AMMINISTRATORE e DIPENDENTE: compatibili a condizione, si esprime l'INPS

23/09/2019
Inps como commercialista provincia

Amministratore ma anche dipendente di una medesima società: l’eterno dilemma previdenziale è stato oggetto recentemente di un importante e parzialmente innovativo chiarimento da parte dell’INPS.

Bisogna effettivamente premettere, per il lettore di questo scritto, che storicamente si era diffusa una notevole contrapposizione tra contribuenti e l’ente previdenziale INPS sulla compatibilità delle due configurazioni (amministratore e dipendente) in capo ad un’unica persona fisica, nel rapporto con una sola società.

Con Circolare INPS n. 179 dell’08/08/1989 l’Istituto aveva escluso la cumulabilità, su di una sola persona fisica, di un contratto di lavoro dipendente con la contestuale carica di amministratore della medesima società quando in particolare tale carica sociale fosse quella di Presidente del Consiglio di Amministrazione o Consigliere delegato od ancora di Amministratore Unico. A dir il vero, ulteriori documenti interpretativi avevano successivamente meglio precisato la posizione dell’Istituto anche con qualche apertura.

L’INPS è intervenuta, lo scorso 17/09/2019, con il proprio messaggio n. 3359, modificando parzialmente le proprie precedenti interpretazioni, sulla scorta anche di alcune importanti sentenze della giurisprudenza della Suprema Corte (tra cui in particolare le sentenze della Cassazione n. 24972 del 2013 e n. 18476 del 2014) che in questi anni sono intervenute sostenendo che non fosse da escludersi a priori la possibile compatibilità tra il lavoro subordinato ed una carica amministrativa con la medesima società.

In particolare, nel nuovo messaggio, l’INPS ritiene possibile il cumulo tra il rapporto di lavoro dipendente e la carica societaria di amministratore analizzando però, caso per caso, il peso dei seguenti elementi: “i rapporti intercorrenti fra l’organo delegato e il consiglio di amministrazione, la pluralità ed il numero degli amministratori delegati e la facoltà di agire congiuntamente o disgiuntamente, oltre – naturalmente – alla sussistenza degli elementi caratterizzanti il vincolo di subordinazione”.

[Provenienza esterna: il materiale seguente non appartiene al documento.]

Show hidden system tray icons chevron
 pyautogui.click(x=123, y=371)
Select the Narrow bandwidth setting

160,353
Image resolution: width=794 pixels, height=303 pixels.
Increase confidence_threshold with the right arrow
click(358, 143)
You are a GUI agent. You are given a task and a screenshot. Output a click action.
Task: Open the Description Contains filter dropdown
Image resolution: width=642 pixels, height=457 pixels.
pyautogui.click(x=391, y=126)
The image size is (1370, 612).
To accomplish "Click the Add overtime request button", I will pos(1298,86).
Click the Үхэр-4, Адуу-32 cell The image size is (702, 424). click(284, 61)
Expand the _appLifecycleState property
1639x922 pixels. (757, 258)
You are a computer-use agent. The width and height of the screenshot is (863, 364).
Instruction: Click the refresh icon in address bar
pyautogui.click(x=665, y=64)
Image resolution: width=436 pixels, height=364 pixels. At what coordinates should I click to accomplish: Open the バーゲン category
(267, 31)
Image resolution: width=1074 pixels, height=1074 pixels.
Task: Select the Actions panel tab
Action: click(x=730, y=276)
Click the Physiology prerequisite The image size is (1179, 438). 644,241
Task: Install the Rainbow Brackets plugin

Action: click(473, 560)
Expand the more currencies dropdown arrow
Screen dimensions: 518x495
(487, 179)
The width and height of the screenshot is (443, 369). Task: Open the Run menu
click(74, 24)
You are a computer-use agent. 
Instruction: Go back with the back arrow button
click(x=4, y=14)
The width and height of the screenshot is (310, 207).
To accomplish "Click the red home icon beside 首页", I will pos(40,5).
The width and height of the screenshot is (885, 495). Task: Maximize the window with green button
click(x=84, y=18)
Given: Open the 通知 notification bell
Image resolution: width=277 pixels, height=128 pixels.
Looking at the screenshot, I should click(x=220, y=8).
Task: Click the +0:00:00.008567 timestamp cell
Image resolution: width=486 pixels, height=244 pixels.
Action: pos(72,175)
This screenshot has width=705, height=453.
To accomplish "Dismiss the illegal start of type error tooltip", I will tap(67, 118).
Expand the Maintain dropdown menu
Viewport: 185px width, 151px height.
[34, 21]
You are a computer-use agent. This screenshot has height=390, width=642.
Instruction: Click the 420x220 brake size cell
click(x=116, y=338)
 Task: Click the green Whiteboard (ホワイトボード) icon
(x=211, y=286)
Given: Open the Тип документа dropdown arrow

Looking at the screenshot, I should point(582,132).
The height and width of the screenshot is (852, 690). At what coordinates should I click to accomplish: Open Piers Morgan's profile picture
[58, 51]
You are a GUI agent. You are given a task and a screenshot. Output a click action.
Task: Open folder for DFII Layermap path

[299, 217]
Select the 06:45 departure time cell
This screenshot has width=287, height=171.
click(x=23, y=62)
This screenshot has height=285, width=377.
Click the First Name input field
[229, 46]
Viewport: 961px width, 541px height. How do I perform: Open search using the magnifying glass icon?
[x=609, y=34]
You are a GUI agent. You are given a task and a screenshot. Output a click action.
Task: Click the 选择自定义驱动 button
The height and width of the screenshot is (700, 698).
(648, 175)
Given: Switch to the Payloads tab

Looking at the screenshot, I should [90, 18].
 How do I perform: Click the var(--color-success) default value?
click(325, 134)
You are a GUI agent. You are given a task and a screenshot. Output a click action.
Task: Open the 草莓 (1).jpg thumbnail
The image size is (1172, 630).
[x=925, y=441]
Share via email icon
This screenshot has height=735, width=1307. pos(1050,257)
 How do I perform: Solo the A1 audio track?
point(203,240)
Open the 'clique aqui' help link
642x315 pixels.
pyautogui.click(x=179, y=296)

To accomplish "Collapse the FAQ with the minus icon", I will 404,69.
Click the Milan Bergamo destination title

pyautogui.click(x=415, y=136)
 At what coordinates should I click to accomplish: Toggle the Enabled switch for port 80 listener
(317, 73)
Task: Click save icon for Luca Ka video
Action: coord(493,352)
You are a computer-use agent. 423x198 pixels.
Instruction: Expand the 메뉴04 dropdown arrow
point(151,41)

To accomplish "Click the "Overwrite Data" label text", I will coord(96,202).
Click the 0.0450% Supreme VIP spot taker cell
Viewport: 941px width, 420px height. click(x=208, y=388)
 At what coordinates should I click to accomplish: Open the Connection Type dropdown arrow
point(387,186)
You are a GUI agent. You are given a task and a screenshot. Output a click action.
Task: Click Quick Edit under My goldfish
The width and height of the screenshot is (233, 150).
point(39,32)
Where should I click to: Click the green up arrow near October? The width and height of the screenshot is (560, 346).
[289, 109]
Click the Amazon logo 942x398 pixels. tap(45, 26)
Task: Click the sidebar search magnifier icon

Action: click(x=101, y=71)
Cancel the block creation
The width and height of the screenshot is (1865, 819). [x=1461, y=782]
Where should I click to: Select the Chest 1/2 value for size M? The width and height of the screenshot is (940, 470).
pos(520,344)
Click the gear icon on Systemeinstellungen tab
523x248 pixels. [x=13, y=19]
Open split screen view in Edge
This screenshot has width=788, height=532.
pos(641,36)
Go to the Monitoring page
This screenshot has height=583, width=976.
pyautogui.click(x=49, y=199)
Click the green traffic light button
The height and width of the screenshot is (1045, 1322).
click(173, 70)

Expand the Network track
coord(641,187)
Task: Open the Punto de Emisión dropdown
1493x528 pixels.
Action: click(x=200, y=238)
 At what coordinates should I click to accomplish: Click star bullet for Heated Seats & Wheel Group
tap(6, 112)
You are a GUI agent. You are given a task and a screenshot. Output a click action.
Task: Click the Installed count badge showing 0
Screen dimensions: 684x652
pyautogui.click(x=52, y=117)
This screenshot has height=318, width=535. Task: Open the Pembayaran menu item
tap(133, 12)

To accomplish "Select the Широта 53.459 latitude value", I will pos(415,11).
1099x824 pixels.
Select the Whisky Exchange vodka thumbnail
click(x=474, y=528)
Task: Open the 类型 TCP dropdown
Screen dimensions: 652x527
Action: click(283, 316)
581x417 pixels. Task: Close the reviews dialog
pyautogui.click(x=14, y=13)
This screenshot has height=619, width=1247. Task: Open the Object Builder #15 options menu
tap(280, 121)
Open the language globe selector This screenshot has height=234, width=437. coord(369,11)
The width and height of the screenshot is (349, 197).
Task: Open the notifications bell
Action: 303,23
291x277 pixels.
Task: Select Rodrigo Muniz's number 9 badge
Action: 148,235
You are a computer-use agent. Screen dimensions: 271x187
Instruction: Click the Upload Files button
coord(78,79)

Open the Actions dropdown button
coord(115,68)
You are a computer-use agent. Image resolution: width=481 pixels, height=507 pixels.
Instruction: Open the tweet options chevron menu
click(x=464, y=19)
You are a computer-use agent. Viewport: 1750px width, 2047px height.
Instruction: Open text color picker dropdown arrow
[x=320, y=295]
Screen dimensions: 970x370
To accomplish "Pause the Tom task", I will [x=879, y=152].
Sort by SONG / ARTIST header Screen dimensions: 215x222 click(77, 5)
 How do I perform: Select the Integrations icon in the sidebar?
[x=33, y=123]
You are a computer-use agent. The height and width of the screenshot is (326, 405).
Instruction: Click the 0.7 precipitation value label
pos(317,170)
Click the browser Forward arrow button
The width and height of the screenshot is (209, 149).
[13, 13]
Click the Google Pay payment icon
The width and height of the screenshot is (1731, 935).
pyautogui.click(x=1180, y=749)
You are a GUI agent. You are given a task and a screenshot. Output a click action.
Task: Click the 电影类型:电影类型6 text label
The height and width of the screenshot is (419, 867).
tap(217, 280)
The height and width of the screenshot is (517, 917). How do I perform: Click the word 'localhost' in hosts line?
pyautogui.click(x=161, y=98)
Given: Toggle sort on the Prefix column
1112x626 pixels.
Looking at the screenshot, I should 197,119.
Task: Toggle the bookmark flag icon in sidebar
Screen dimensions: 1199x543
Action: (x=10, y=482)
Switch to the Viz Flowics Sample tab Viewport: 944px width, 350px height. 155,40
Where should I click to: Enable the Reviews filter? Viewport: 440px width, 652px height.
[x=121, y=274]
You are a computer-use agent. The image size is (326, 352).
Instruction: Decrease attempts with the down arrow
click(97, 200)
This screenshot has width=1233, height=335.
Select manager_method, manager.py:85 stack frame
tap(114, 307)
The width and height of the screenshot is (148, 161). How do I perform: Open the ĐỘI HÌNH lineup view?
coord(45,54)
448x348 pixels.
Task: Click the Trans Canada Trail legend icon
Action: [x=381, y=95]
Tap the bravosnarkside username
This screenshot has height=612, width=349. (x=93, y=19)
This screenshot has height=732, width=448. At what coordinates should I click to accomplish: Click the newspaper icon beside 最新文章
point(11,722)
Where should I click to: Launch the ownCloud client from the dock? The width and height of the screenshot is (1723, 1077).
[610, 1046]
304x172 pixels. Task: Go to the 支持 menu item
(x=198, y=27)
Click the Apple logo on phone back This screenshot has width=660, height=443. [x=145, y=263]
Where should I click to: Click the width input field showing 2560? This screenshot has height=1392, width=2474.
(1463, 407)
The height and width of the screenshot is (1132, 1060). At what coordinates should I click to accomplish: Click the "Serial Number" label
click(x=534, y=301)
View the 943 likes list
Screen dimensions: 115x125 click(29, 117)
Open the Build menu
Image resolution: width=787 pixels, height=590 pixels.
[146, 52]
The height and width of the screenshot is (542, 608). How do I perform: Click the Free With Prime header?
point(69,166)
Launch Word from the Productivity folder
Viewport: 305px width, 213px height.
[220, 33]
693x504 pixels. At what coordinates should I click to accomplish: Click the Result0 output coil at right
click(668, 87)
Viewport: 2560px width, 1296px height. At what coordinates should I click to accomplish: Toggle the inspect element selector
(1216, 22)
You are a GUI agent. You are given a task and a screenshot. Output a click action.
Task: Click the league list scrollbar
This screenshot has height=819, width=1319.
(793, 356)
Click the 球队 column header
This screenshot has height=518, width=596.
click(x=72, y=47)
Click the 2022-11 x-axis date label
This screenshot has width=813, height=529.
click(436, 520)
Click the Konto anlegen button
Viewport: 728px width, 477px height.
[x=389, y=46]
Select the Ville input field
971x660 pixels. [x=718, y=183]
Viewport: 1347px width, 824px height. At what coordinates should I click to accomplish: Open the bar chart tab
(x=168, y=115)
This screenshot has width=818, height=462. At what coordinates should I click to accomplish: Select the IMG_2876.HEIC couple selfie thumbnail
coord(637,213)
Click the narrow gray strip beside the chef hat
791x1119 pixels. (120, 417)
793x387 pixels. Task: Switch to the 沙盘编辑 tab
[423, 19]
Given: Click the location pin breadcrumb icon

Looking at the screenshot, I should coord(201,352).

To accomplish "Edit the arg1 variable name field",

Ancor più in dettaglio debbono essere verificati i requisiti che seguono:

  1. “che il potere deliberativo (come regolato dall’atto costitutivo e dallo statuto), diretto a formare la volontà dell’ente, sia affidato all’organo (collegiale) di amministrazione della società nel suo complesso e/o ad un altro organo sociale espressione della volontà imprenditoriale il quale esplichi un potere esterno”;
  2. “che sia fornita la rigorosa prova della sussistenza del vincolo della subordinazione (anche, eventualmente, nella forma attenuata del lavoro dirigenziale) e cioè dell’assoggettamento del lavoratore interessato, nonostante la carica sociale, all’effettivo potere di supremazia gerarchica (potere direttivo, organizzativo, disciplinare, di vigilanza e di controllo) di un altro soggetto ovvero degli altri componenti dell’organismo sociale a cui appartiene”;
  3. “che il soggetto svolga, in concreto, mansioni estranee al rapporto organico con la società; in particolare, deve trattarsi di attività che esulino e che pertanto non siano ricomprese nei poteri di gestione che discendono dalla carica ricoperta o dalle deleghe che gli siano state conferite”.

Lo stesso messaggio INPS n. 3359/19 ha inoltre il merito di essersi espresso anche su un tema similare: la compatibilità nella medesima persona fisica del ruolo di socio e di dipendente della stessa società. Sull’argomento viene affermato che il rapporto di lavoro subordinato non è compatibile con la figura dell’unico socio, vendendo, in tal caso, a cadere di fatto la subordinazione gerarchica tipica del lavoro dipendente (impossibile subordinazione a sé stessi).

Non è in assoluto incompatibile invece la figura di socio-amministratore-dipendente di una società, quando esistano altri soci e comunque, caso per caso, valutando l’incarico amministrativo-gestorio e le mansioni del lavoro subordinato.